| JOB |
Arrange the records that open with the line containing "You are a computer-use" and close with the line containing "click(184, 657)", both lines included, as a JSON list of strings with one string per line. Leave out blank lines and the pictures.

| INPUT |
---------------
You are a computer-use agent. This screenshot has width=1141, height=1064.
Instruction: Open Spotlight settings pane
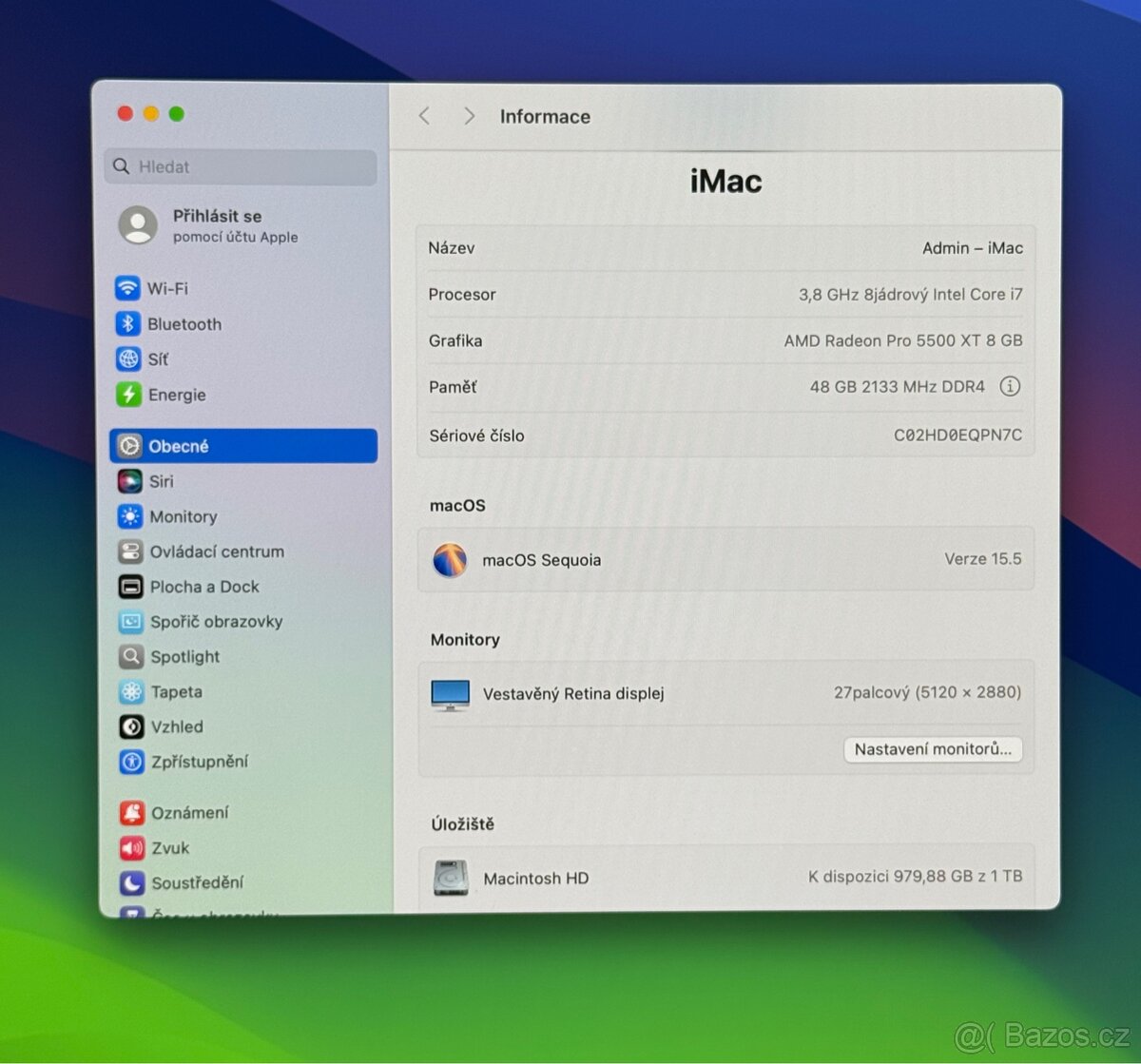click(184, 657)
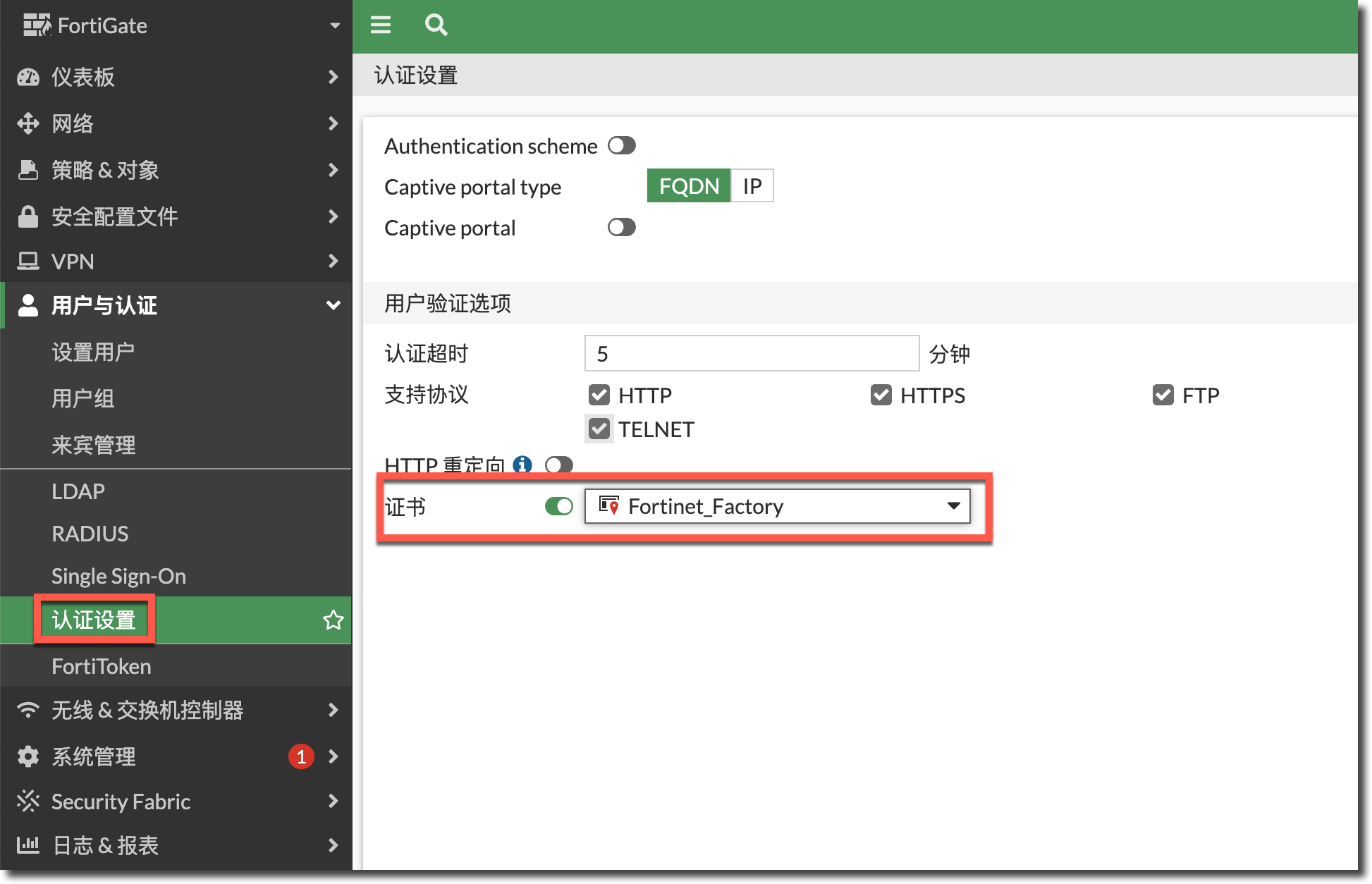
---------------
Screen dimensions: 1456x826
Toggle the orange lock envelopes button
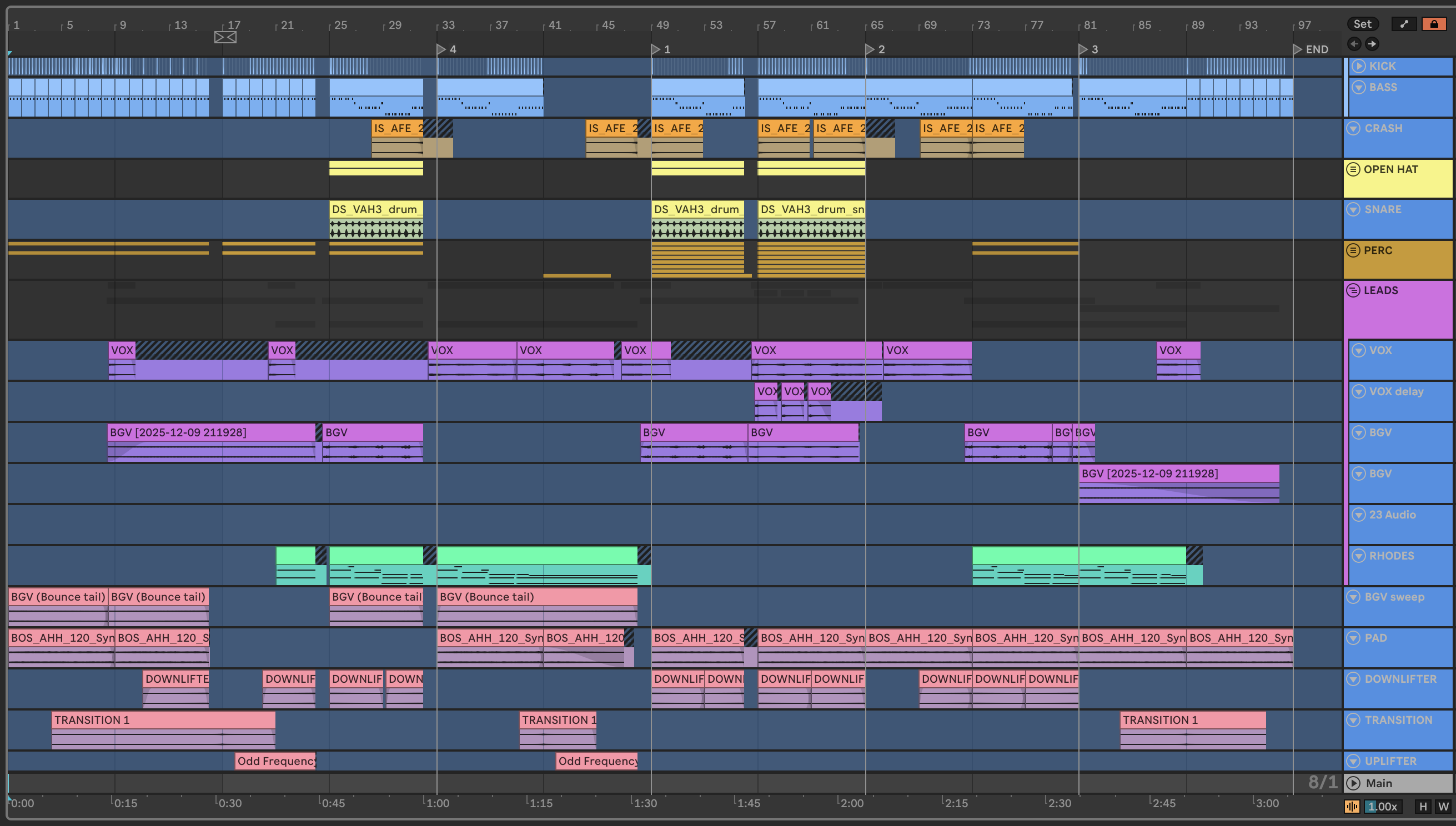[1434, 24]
---------------
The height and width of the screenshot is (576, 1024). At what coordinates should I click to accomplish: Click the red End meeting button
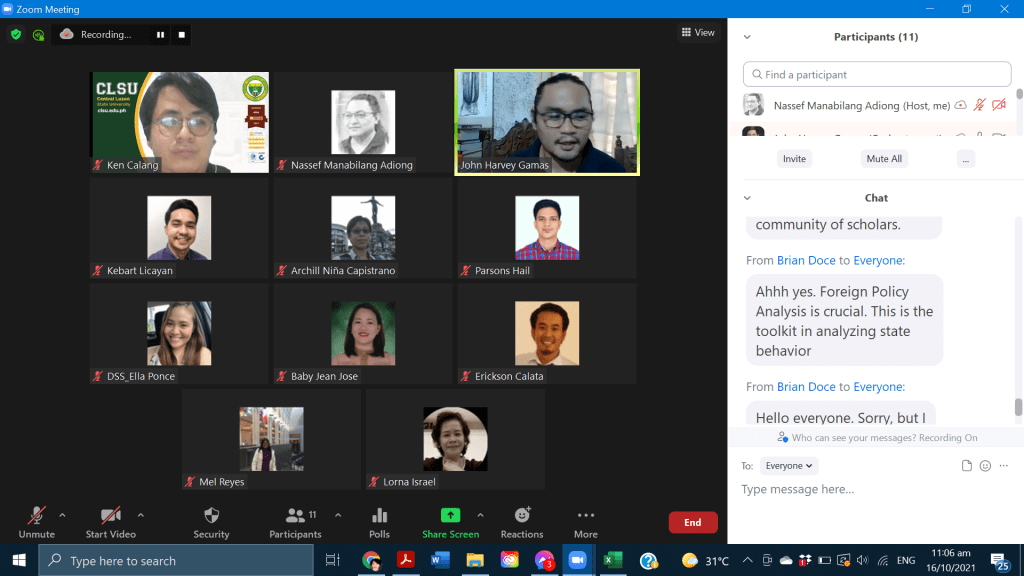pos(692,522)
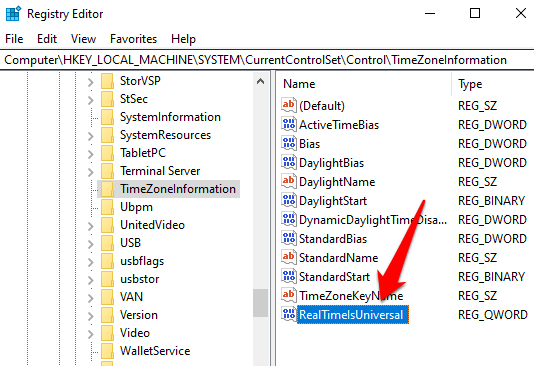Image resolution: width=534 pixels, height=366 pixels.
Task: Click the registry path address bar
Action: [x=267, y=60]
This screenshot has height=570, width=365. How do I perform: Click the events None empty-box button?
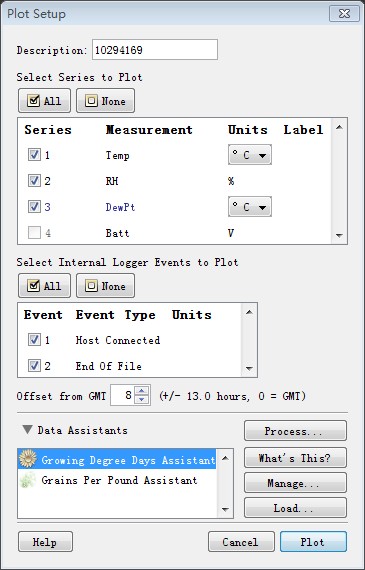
---------------
| SOLVED PROBLEM |
[
  "You are a computer-use agent. This screenshot has width=1141, height=1064.",
  "Instruction: Open Spotlight settings pane",
  "click(184, 657)"
]